At a deeper level, we return to the question of the School’s questionable synthesis. Is it possible to form a dramaturgy of liberation that so embraces capitalism (leaving aside a knowing, ironic sigh)? How about a truly ethical framework?
4. Where Is Beauty?
The Tumblr School loves beautiful things. It loves creating them, analysing them, and celebrating them.
Yet it offers, at best, a brutally mundane justification for beauty rooted in self-identification and personal affirmation/comfort. I put this at the mid-point of the questions because I think it’s the hardest one for the Tumblr School.
It loves art, but why? Perhaps because it assumes that everyone knows what beauty is, it focuses instead on the use of beauty as a tool for social change. But can the Tumblr School embrace a Rothko? Cubism? Instrumental music - even as the overture for an opera?
5. What Of Meatspace?
The Tumblr School comes from a community that offers real value and meaning for its members, and those outside it.
Yet it is rooted in philosophies of liberation, utilitarian ethics, and leftist aesthetics that would quite likely turn around to the Tumblr School and question whether it had thought enough about real-world effects.
Can a perfectly unproblematic work of media truly change the world if it must be released through an inherently commercial platform, divorced from the tedious day-to-day work of activism, social support, and community in the real world? If not, does the Tumblr School consider that important?
6. Why Does It Smell So Conservative?
This is not an entirely original observation, but to articulate it in reference to this blog:
Perhaps because of the absence of an explicitly-articulated and coherent philosophical root, the Tumblr School seems to have become one of its own bugbears. By not taking an explicit and thought-out stance against the dominant modes of thought, it has accidentally adopted some of them.
That is to say: the Tumblr School attempts to build an aesthetic system from fragments of other philosophical systems. In order to stitch them together, it seems to have (unthinkingly) reached for some of the most dominant systems of conservative thought.
Individual identity is defined in relation to one’s place in an ethical frame; all art can be assessed by how far it advances that ethics, and this overrides any consideration of beauty, quality, or otherwise. When we engage with art, we engage as people within this framework, and when we analyse it, we analyse within that ethics; those who do not share the ethics are impure.
This combination of a belief in fixed values, and a demand for art to express them, is equally true of the Tumblr School and many evangelical Christian aesthetics.
How does the Tumblr School address free speech outside its ethical frame, if it defines much of such speech as harmful (sinful)? Or is this unfair?

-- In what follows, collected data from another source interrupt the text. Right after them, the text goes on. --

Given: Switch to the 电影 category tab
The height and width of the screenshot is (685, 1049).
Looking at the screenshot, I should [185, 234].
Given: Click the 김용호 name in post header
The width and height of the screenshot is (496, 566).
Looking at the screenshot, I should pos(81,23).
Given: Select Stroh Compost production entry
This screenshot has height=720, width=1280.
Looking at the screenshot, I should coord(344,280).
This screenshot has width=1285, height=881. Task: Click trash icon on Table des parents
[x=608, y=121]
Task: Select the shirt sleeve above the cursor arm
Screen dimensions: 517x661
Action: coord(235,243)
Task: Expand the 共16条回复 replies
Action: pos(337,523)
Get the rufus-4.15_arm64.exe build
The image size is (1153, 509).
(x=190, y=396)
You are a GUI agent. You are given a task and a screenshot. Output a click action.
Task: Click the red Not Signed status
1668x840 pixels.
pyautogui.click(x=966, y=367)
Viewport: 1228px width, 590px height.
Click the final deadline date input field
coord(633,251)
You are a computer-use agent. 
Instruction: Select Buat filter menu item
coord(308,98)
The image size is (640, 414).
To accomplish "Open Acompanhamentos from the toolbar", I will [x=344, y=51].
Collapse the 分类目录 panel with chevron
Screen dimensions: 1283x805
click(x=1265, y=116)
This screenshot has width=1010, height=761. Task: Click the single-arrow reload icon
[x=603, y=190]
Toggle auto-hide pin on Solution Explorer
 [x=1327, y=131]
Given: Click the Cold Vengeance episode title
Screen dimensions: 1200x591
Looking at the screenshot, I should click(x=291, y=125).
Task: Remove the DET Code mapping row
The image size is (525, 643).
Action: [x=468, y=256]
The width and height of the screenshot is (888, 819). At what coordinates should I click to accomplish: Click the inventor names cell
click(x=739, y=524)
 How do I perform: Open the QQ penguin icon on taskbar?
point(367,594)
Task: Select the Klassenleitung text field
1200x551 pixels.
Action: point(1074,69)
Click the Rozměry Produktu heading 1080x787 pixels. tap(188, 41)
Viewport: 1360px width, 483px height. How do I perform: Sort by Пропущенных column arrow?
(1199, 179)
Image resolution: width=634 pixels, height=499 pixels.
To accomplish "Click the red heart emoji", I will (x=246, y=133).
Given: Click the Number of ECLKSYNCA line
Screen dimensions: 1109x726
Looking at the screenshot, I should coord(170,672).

7. Last, What Is Its Interesting Question Beyond ‘Is This Ethical’?
This I leave as an exercise for the reader. It is, perhaps, the great gap in my understanding between viewing the School as a useful tool for the socially-engaged maker, and a sufficient tool in-and-of itself.
But for now, I leave you. Thank you for reading this. I look forward to finding out how and where I am wrong, and urge you to read Tumblr yourself.
Despite the above, it’s really very interesting.